**The data:**

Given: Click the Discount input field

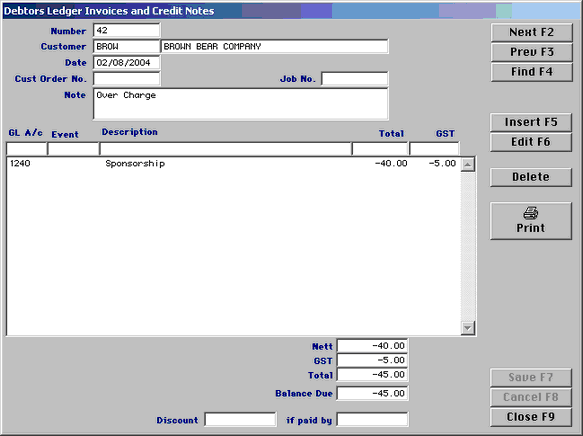Looking at the screenshot, I should click(x=240, y=420).
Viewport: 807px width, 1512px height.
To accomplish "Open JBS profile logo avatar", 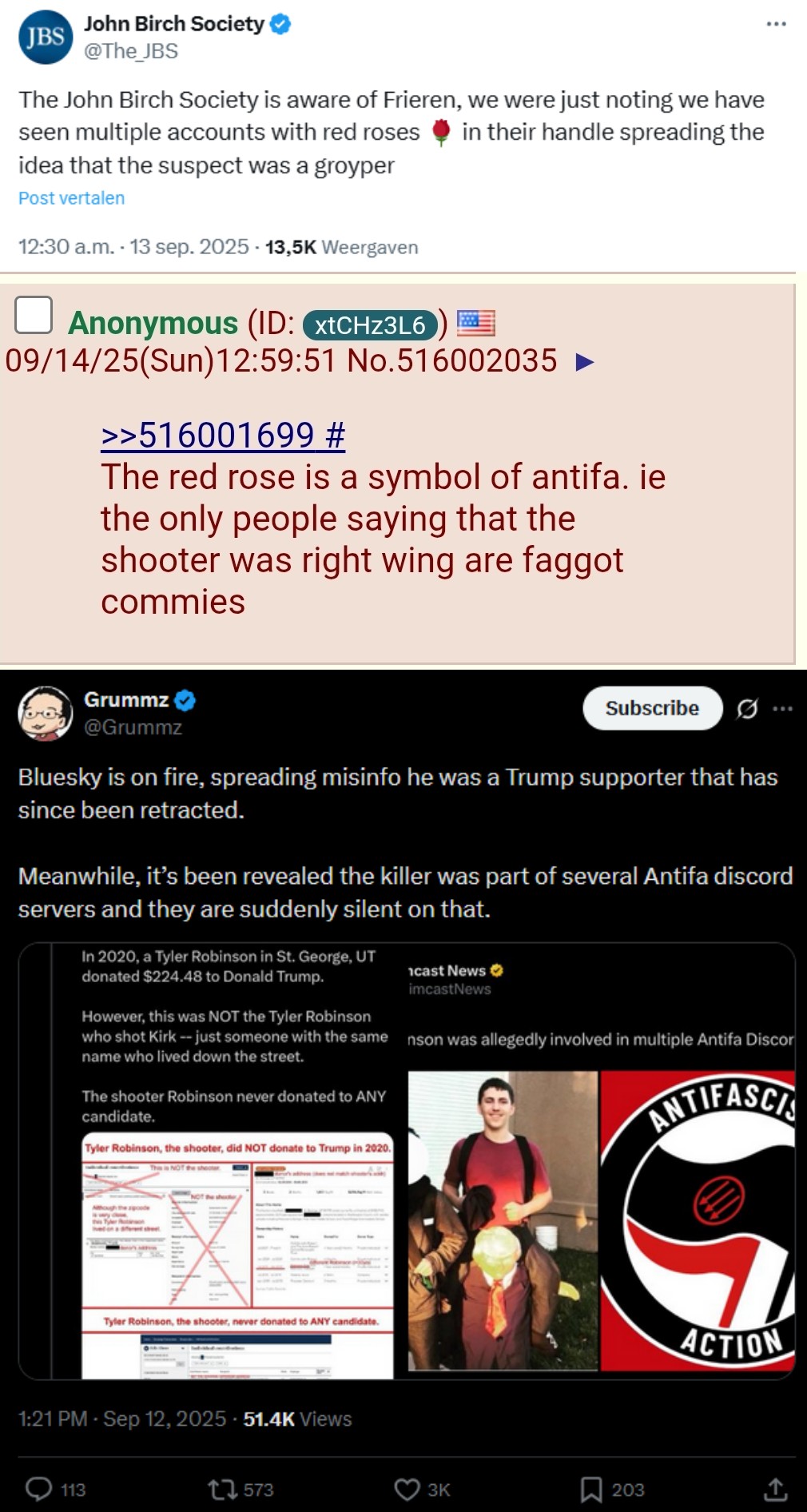I will 46,37.
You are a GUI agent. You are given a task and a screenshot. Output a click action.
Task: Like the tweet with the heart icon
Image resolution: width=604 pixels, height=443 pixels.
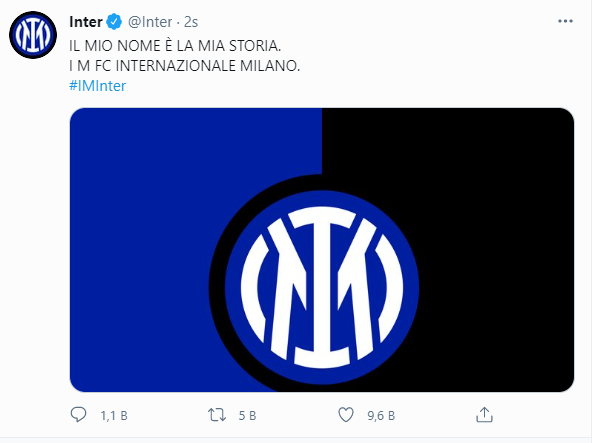[346, 414]
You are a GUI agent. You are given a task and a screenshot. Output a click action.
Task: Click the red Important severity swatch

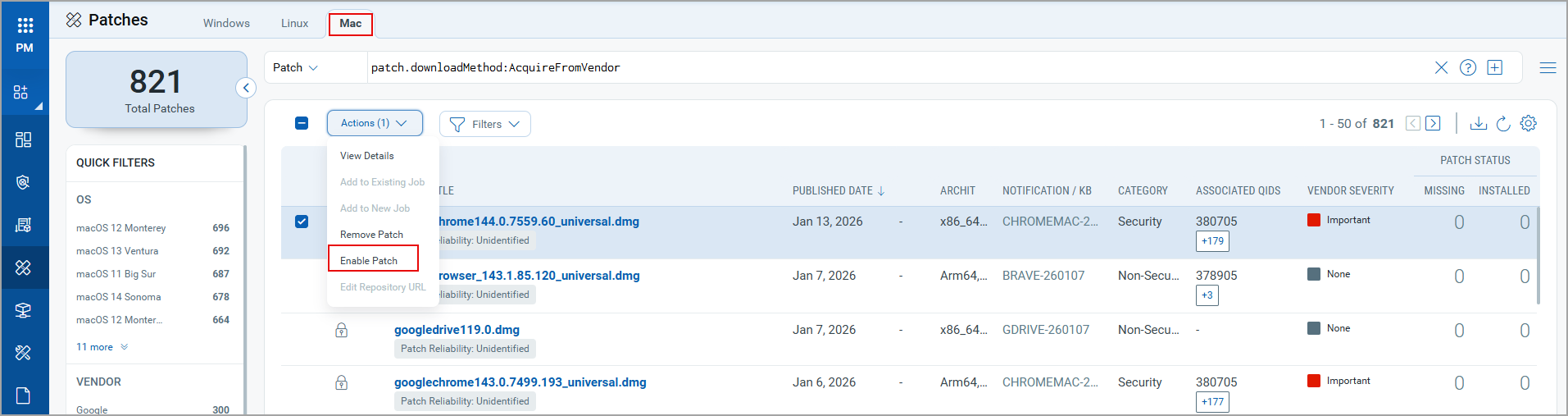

**Problem details:** Here the requirement is to restate exactly the line holding "Image resolution: width=604" and every later line through the end of the material, omitting pictures.

**Solution to the problem:**
Image resolution: width=604 pixels, height=443 pixels.
[346, 414]
You are a GUI agent. You are given a task and a screenshot. Output a click action.
Task: Click the red Important severity swatch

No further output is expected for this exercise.